Boosted by accelerating demand for its global range of flexible workspace, which ranges from fully serviced offices and virtual offices to hotdesking and coworking solutions, Regus saw its pre-tax profit rise to £85.1 million in 2012.
This figure is up from £49.4 million a year earlier, and is also above analysts' expectations of £82.9 million. Revenue increased 7% to £1.24 billion.
The FTSE 250 company raised its final dividend to 2.2 pence from 2 pence a year earlier and as of 5th March 2013, shares were up 2.6% at 131.2 pence on the London Stock Exchange.
A widespread trend for companies seeking to cut commercial property expenditure is one of the key drivers behind Regus' recent success rate, as serviced office space is generally more flexible and affordable than the fixed long-term leases of conventional office agreements.
The company has ploughed large-scale investment into its mobile working strategy, and is announcing new locations on a monthly basis as part of its global expansion drive.
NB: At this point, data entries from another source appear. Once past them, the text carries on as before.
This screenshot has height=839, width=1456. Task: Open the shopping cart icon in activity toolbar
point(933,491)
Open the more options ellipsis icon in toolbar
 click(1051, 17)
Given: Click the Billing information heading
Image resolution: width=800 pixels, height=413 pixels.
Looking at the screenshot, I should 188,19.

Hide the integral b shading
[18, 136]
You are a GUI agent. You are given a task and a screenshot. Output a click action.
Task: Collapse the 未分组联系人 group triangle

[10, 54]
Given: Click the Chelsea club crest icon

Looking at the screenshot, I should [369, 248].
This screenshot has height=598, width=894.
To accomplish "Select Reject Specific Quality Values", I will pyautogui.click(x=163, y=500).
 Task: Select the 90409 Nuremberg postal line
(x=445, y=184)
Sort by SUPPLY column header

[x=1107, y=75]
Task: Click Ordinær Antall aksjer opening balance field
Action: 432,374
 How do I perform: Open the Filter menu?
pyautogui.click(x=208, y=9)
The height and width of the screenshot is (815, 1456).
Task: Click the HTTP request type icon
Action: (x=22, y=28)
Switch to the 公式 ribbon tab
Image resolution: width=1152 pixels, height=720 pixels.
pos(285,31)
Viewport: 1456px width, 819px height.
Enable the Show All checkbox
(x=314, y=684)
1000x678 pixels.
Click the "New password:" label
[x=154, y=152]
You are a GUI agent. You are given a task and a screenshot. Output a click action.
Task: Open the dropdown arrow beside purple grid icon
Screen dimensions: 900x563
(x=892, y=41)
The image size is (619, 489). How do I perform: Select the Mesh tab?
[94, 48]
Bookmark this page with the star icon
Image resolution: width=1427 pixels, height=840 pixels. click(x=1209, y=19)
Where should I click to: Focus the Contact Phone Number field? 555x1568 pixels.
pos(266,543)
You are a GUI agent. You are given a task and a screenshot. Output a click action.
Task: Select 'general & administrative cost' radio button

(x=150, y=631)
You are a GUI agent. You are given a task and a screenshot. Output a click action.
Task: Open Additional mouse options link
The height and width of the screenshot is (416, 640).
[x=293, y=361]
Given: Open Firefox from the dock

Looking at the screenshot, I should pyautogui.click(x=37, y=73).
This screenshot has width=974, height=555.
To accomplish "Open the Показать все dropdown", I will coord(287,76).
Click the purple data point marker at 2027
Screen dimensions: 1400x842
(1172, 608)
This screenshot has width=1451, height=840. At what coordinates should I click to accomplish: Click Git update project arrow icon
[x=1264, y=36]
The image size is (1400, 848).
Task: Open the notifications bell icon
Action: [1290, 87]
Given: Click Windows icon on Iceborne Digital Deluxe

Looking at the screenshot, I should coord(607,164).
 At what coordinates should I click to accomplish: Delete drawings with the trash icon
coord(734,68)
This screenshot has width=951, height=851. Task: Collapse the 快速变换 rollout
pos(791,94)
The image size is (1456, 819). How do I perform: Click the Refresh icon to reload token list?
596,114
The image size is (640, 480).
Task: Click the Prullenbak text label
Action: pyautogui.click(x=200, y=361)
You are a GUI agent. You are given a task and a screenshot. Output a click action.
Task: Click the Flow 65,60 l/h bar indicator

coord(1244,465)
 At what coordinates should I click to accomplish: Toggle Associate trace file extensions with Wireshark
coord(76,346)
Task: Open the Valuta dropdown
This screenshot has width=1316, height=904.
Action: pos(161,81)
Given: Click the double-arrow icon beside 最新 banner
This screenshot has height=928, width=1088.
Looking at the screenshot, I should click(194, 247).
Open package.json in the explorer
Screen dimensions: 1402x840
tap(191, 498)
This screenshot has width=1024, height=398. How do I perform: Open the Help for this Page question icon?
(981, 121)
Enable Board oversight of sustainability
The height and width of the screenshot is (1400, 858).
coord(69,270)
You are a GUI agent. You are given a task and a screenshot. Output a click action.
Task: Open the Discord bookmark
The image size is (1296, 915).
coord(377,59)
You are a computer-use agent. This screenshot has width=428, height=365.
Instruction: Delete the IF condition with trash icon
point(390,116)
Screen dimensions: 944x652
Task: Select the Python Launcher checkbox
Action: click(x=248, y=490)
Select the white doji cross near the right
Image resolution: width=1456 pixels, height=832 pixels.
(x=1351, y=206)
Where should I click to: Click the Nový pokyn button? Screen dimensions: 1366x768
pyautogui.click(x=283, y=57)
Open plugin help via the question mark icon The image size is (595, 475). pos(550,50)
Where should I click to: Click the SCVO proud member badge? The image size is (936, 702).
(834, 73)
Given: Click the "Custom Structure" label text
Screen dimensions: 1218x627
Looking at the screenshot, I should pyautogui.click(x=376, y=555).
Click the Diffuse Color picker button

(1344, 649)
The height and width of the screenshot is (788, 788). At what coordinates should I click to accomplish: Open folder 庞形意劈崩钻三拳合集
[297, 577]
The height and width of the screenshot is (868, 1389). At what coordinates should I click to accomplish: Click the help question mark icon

Following its soon-to-be-completed acquisition of MWB Business Exchange, for which Regus was forced into a higher settlement of £65.6 million after MWB shareholder Pyrrho Investments placed a counter bid of £65 million, Regus plans to add all 64 of MWB's UK business centres to its portfolio in 2013. This is in addition to other locations and as such, Regus plans to add a total of 350 new locations to its portfolio this year.
By 2014, the company reportedly intends to have a global network of approximately 2,000 workspace locations.